Invenio module for OAI-PMH metadata harvesting between repositories.
- Free software: GPLv2 license
- Documentation: https://invenio-oaiharvester.readthedocs.org.
This is an experimental development preview release.
This module allows you to easily harvest OAI-PMH repositories, thanks to the Sickle module, and via signals you can hook the output into your application, or simply to files.
You keep configurations of your OAI-PMH sources via SQLAlchemy models and run or schedule immediate harvesting jobs via command-line or regularly via Celery beat.
inveniomanage oaiharvester get -u http://export.arxiv.org/oai2 -i oai:arXiv.org:1507.07286 > my_record.xml
This will harvest the repository for a specific record and print the records to stdout - which in this case will save it to a file called my_record.xml
.
If you want to have your harvested records saved in a directory automatically, its easy:
inveniomanage oaiharvester get -u http://export.arxiv.org/oai2 -i oai:arXiv.org:1507.07286 -d /tmp
Note the directory -d
parameter that specifies a directory to save harvested XML files.
If you want to integrate invenio-oaiharvester
into your application, you should hook into
the signals sent by the harvester upon completed harvesting.
See invenio_oaiharvester.signals:oaiharvest_finished
.
Check also the defined Celery tasks under invenio_oaiharvester.tasks
.
If you want to store configuration for an OAI repository, you can use the
SQLAlchemy model invenio_oaiharvester.models:OaiHARVEST
.
This is useful if you regularly need to query a server.
Here you can add information about the server URL, metadataPrefix to use etc.

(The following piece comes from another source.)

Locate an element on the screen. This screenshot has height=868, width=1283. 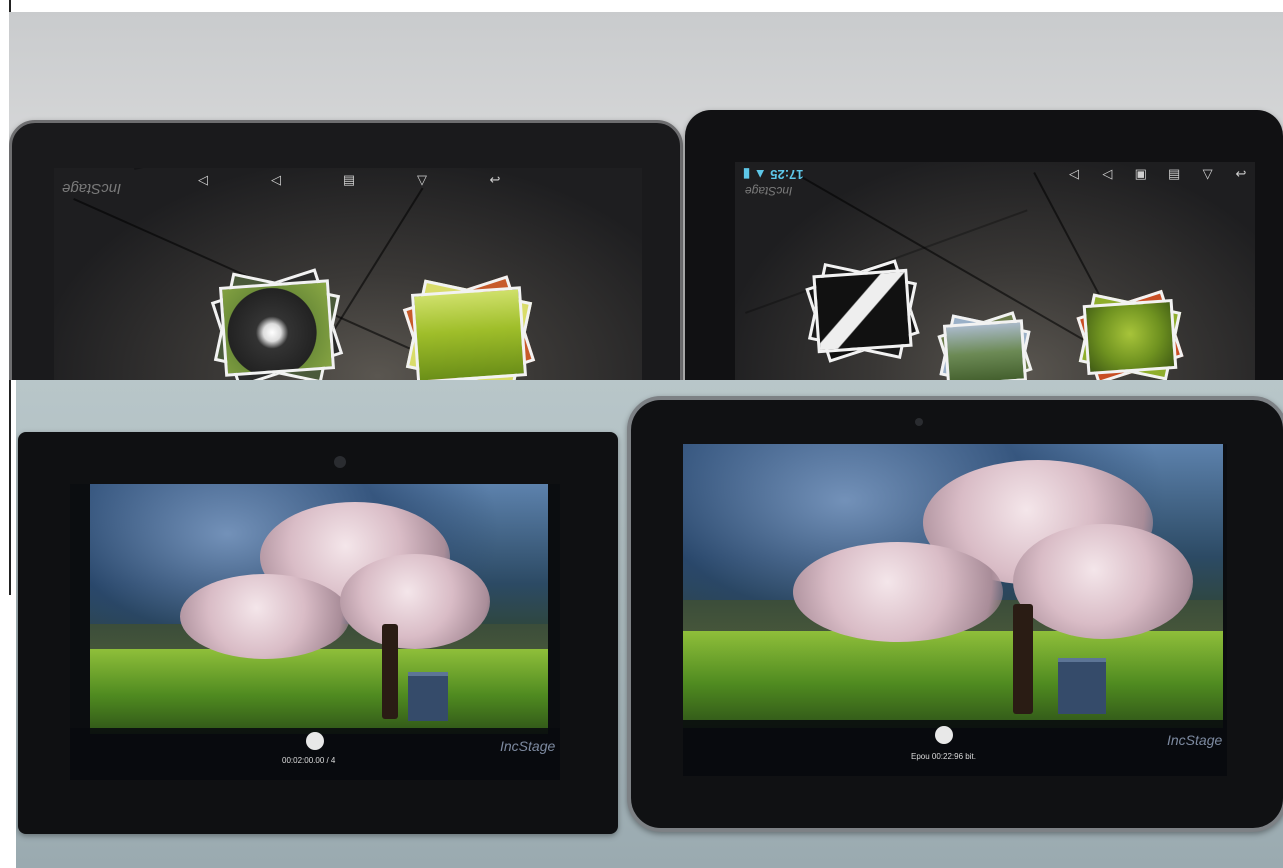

This information is also available when scheduling and running tasks:
inveniomanage oaiharvester get -n somerepo -i oai:example.org:1234
Here we are using the -n, --name parameter to specify which configured
OAI-PMH source to query, using the name
property.
If you need to schedule or run harvests via Python, you can use our API:
from invenio_oaiharvester.api import get_records
request, records = get_records(identifiers=["oai:arXiv.org:1207.7214"],
url="http://export.arxiv.org/oai2")
for record in records:
print rec.raw